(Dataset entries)
*** Begin section ***

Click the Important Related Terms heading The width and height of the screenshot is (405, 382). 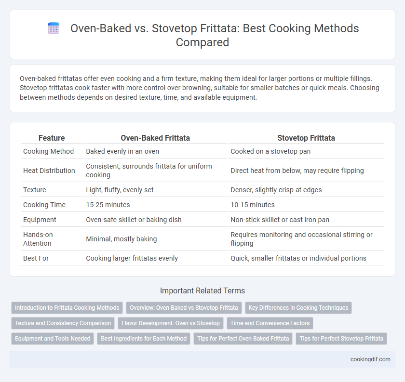coord(203,290)
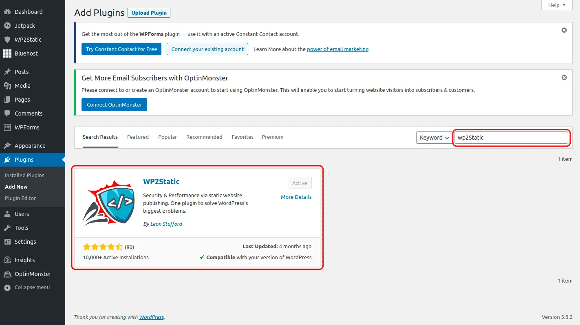Click the Posts pushpin icon
The height and width of the screenshot is (325, 580).
point(7,72)
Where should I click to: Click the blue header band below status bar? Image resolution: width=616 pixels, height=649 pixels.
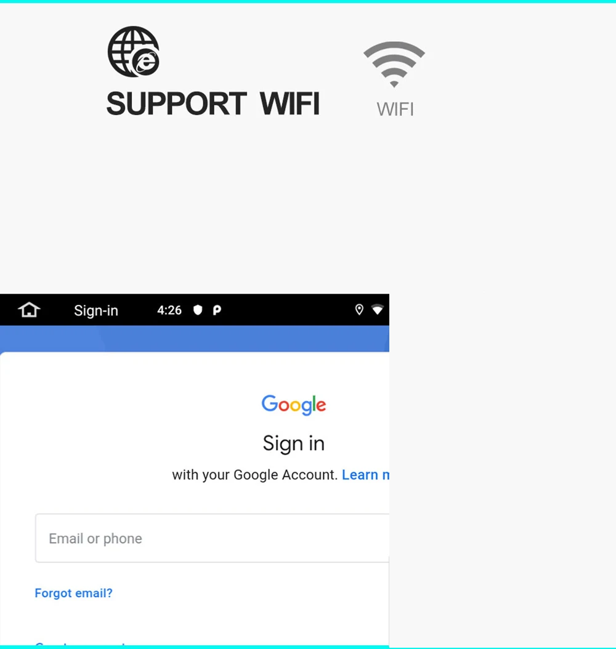(195, 339)
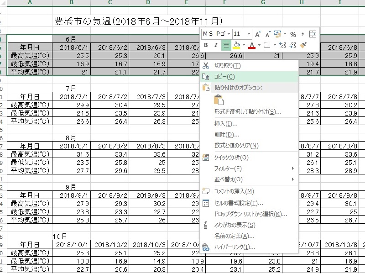365x274 pixels.
Task: Open the font name dropdown
Action: [229, 34]
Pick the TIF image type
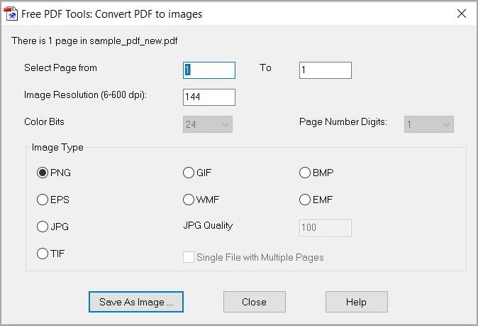478x326 pixels. coord(43,254)
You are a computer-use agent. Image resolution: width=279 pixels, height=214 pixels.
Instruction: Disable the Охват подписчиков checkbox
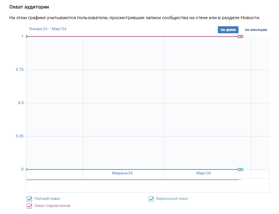coord(29,206)
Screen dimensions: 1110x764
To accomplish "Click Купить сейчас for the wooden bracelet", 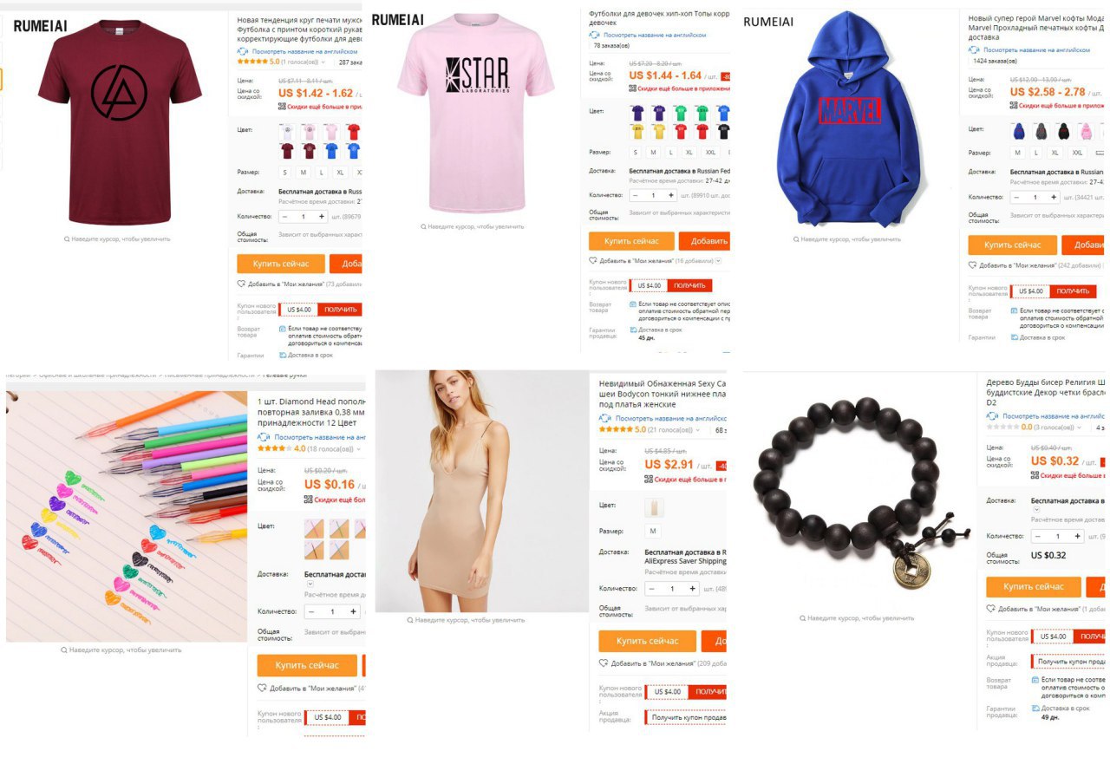I will click(x=1034, y=587).
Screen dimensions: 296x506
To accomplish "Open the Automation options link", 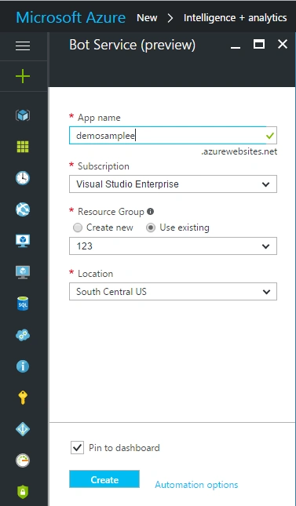I will tap(196, 484).
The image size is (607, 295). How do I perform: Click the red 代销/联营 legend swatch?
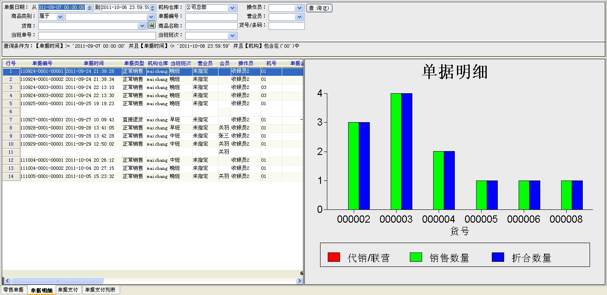pyautogui.click(x=334, y=257)
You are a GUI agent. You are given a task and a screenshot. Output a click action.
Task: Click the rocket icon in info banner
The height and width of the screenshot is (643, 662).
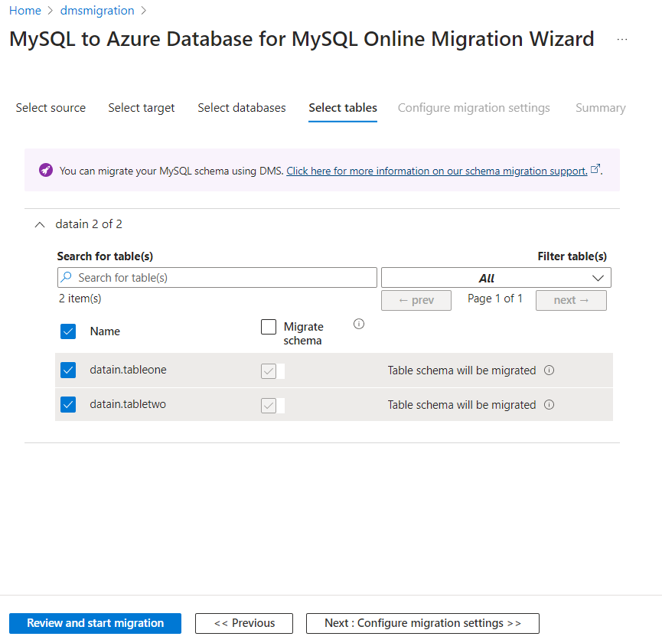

*** End section ***

> _Work to complete_
What lines of the data contain the string "agent"? List them.

> _Completed task_
You are a computer-use agent. Image resolution: width=279 pixels, height=214 pixels.
You are a GUI agent. You are given a task and a screenshot. Output a click action.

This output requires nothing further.